Another advantage of the invention is that it prevents bumping of the box blanks on the stacker conveyor while insuring sufficient tail on the first blank of a new run so that the blank can be retained by the stacker conveyor suction cups or tail grabbers while the old run box blanks are cleared on the stacker conveyor.

Another advantage of the invention is that it can be easily implemented in a corrugator whether the stacker conveyor is continuously or intermittently operated.

Further advantages appear hereinafter.

For the purpose of illustrating the invention, there is shown in the drawings a form which is presently preferred; it being understood, however, that this invention is not limited to the precise arrangements and instrumentalities shown.

FIG. 1 is a block diagram of the web gap control of the present invention for a corrugator including a continuously running stacker conveyor.

FIG. 2 is a block diagram of the invention for a corrugator including an intermittently operated stacker conveyor, using pre-positioned photodetectors.

FIG. 3 is a block diagram of the invention for a corrugator including an intermittently driven stacker conveyor wherein the trailing and leading edges of the severed portions of the moving web are tracked.

FIG. 4 is a plan view of a moving web which is slit and cut into box blanks by the corrugator.

FIG. 5 is a diagram showing bumping of consecutive box blanks on the stacker conveyor after a change-over in production runs.

FIG. 6 is a diagram showing shingling of consecutive box blanks on the stacker conveyor after a change-over in production runs.

Referring to the drawings, wherein like numerals indicate like elements, there is shown in FIG. 1 a web gap control 10 for a corrugator 12 including continuously running stacker conveyors 14, 14'.

The corrugator 12 includes a web producing machine 16, such as a double facer machine, which produces a moving web 18. The double facer produces a moving web 18 which is a continuous web of double faced corrugated paperboard.
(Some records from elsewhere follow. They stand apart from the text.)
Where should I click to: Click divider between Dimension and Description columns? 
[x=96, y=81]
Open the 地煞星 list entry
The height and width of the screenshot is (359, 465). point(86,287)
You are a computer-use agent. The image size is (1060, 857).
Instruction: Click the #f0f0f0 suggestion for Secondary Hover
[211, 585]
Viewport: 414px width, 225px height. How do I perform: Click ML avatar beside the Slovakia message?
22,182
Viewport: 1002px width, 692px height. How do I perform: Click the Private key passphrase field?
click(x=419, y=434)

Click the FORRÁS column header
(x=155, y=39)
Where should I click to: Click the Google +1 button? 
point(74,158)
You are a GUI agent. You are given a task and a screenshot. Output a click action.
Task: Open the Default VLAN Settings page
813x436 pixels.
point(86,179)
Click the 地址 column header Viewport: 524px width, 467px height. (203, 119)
The invention herein, however, is not limited by the particular type of web produced by the web producing machine 16. The moving web 18 moves through a rotary shear 20 over a hopper 22 to a web diverter machine 24. The hopper 22 may collect scrap which is cut from web 18 by shear 20. The web diverter machine 24 diverts the moving web 18 to either the scorer heads 26 and the slitter heads 28 of a slitter-scorer machine 30 or to the scorer heads 26' and slitter heads 28' of the slitter scorer machine (as indicated by broken lines in FIG. 1). As shown in FIG. 1, the web is diverted to heads 26, 28. At the slitter-scorer machine 30, the scorer heads 26 score the web 18 and the slitter heads 28 slit or trim the web longitudinally at preselected locations to provide at least two moving webs of different widths or one web if the web is only trimmed. The scored and slit web advances to a slat table 32 which separates the web portions along the longitudinal slit into webs 40 and 42 for simultaneous processing into box blanks of preselected lengths by a cut-off machine 34.
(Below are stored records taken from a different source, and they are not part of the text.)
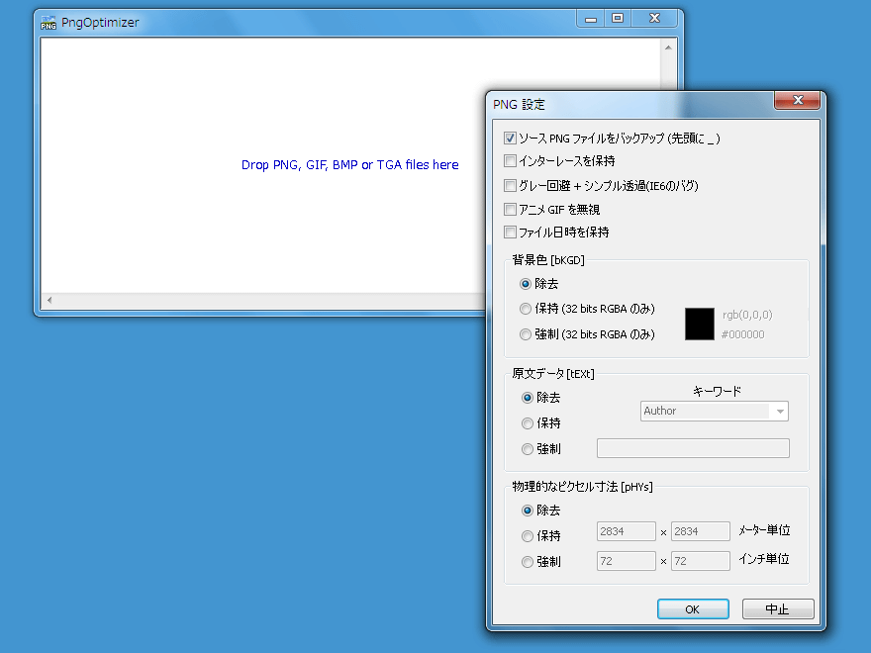The image size is (871, 653).
Task: Select 保持 radio under 背景色 [bKGD]
Action: click(526, 309)
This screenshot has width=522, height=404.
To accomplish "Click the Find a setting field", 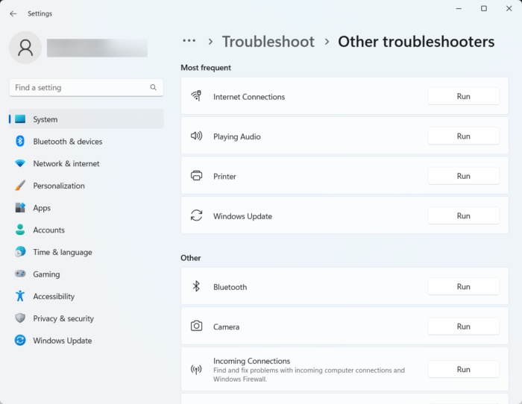I will click(x=78, y=88).
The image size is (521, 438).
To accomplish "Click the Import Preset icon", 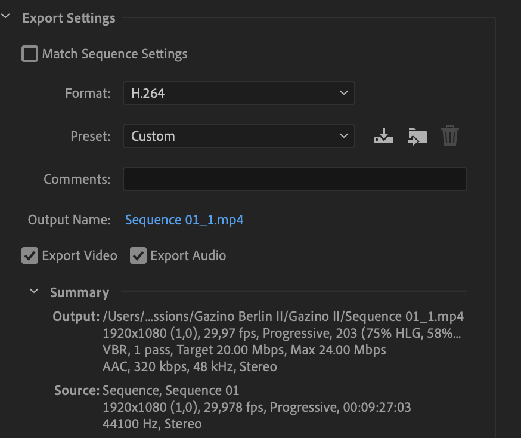I will [x=417, y=135].
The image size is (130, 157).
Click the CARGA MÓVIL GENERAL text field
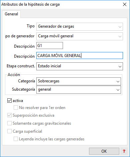[80, 55]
The cut-off machine 34 includes pairs of upper and lower rotary cut-off knives 36 and 36' respectively. A pair of pull rolls 38 is associated with cut-off knives 36. A pair of pull rolls 38' is associated with cut-off knives 36'. The pull rolls pull the separated webs 40 and 42 to the respective cut-off knives 36, 36'. The cut-off knives 36 and 36' are adjusted to cut the webs 40, 42 respectively into box blanks of preselected lengths. The knives 36, 36' can be adjusted as desired to cut different or identical lengths of box blanks from the webs 40, 42.
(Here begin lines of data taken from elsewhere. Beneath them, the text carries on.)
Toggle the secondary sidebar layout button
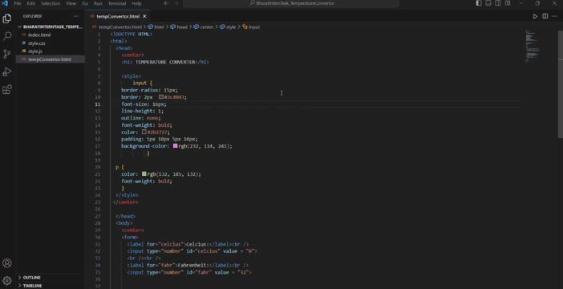Viewport: 563px width, 289px height. coord(498,3)
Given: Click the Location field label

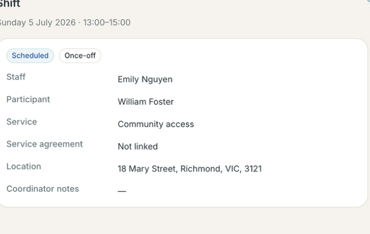Looking at the screenshot, I should point(24,166).
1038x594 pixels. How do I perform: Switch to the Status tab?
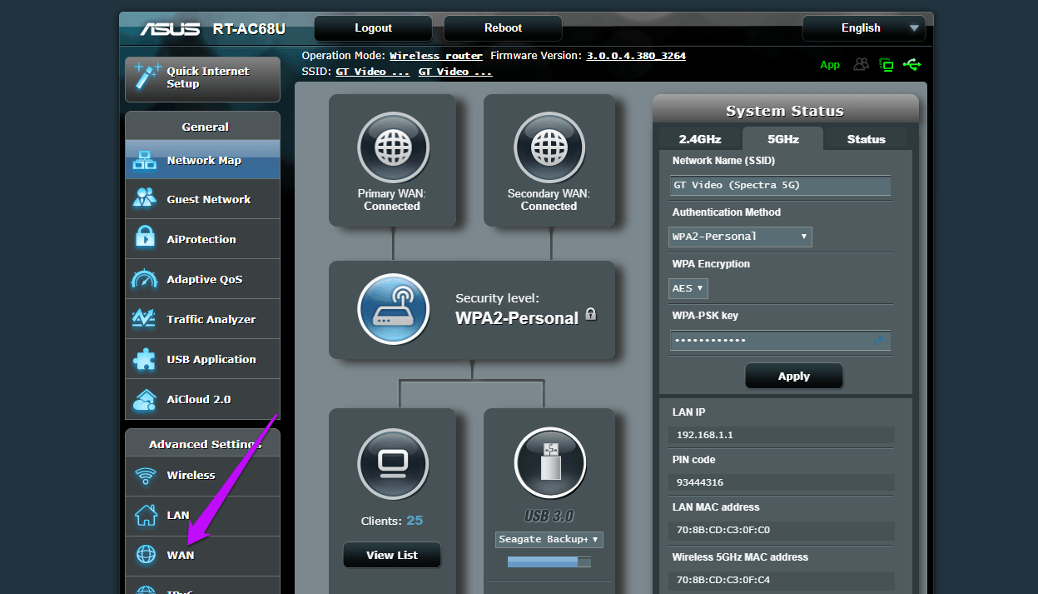(866, 139)
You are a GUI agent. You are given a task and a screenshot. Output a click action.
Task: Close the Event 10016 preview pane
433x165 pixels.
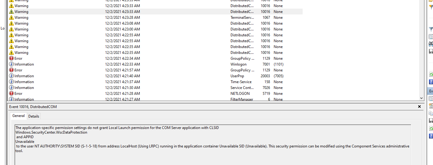pyautogui.click(x=419, y=107)
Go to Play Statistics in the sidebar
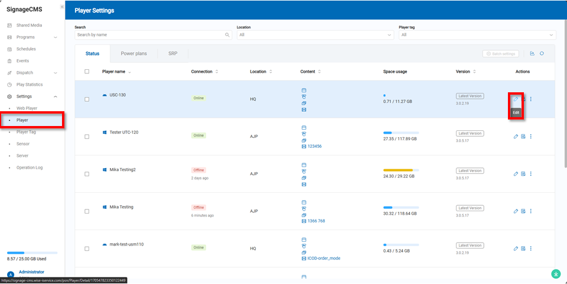The image size is (567, 284). [29, 85]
The box blanks produced by cut-off knives 36 are transported by a cut-off conveyor 44 to the stacker conveyor 14. The box blanks produced by cut-off knives 36' are transported by cut-off conveyor 44' to stacker conveyor 14'. A plan view of the webs 18, 40 and 42 and the box blanks produced by the cut-off machine 34 is shown in FIG. 4. The box blanks are deposited on stacker conveyors 14, 14' in shingled relation owing to differences in the speeds of the cut-off conveyors 44, 44' and their associated stacker conveyors 14, 14' respectively. Thus, each stacker conveyor is run at a speed slower than its associated cut-off conveyor to obtain the desired shingling relation between the box blanks deposited on the stacker conveyor. The shingle ratio between box blanks on each stacker conveyor is determined by the ratio of the speed of the stacker conveyor to the speed of the associated cut-off conveyor.

In the corrugator 12 shown in FIG. 1, the web gap control 10 operates the dc motor drive 46 for slitter and scorer heads 28, 26 and pull rolls (not shown) of slitter-scorer machine 30 associated with the heads 26, 28; and the dc motor drive 48 drives the pull roll 38a of cut-off machine 34 as well as the cut-off conveyor 44. Appropriate gearing is provided at the cut-off machine 34 and the cut-off conveyor 44 so that the driven pull roll 38a and the cut-off conveyor 44 are driven at different speeds.

The dc motor drive 46 either drives the slitter and scorer heads 28, 26 or the heads 28', 26'. Either heads 26, 28 or heads 26', 28' are engaged via a clutch depending on which web line (40 or 42) is in use.

The dc motor drive 48 drives pull rolls 38a, 38a' and cut-off conveyors 44, 44' by way of appropriate gearing. Each of the rollers 38b, 38b' is an idler roller associated with a pulse generator. Idler rollers 38b, 38b' ride on the web. Each pulse generator measures the amount of web passing the associated idler roller. A separate control (not shown) determines which pulse generator is in use. Thus, if there is no web at knives 36, the pulse generator (not shown) associated with idler roller 38'b is used. If there is no web at knives 36', the pulse generator 62 associated with idler roller 38b is used.

Typically, shear 20 is located approximately 40 feet from cut-off conveyor 44, and cut-off knives 36 are between 5 and 8 feet from the cut-off conveyor. During a production run, the moving web 18 is fed past the shear 20, through the web diverter machine 24, the slitter-scorer machine 30 and over the slat table 32. At the slat table 32, the production run can be separated into two webs 40, 42 for processing by the cut-off machine 34.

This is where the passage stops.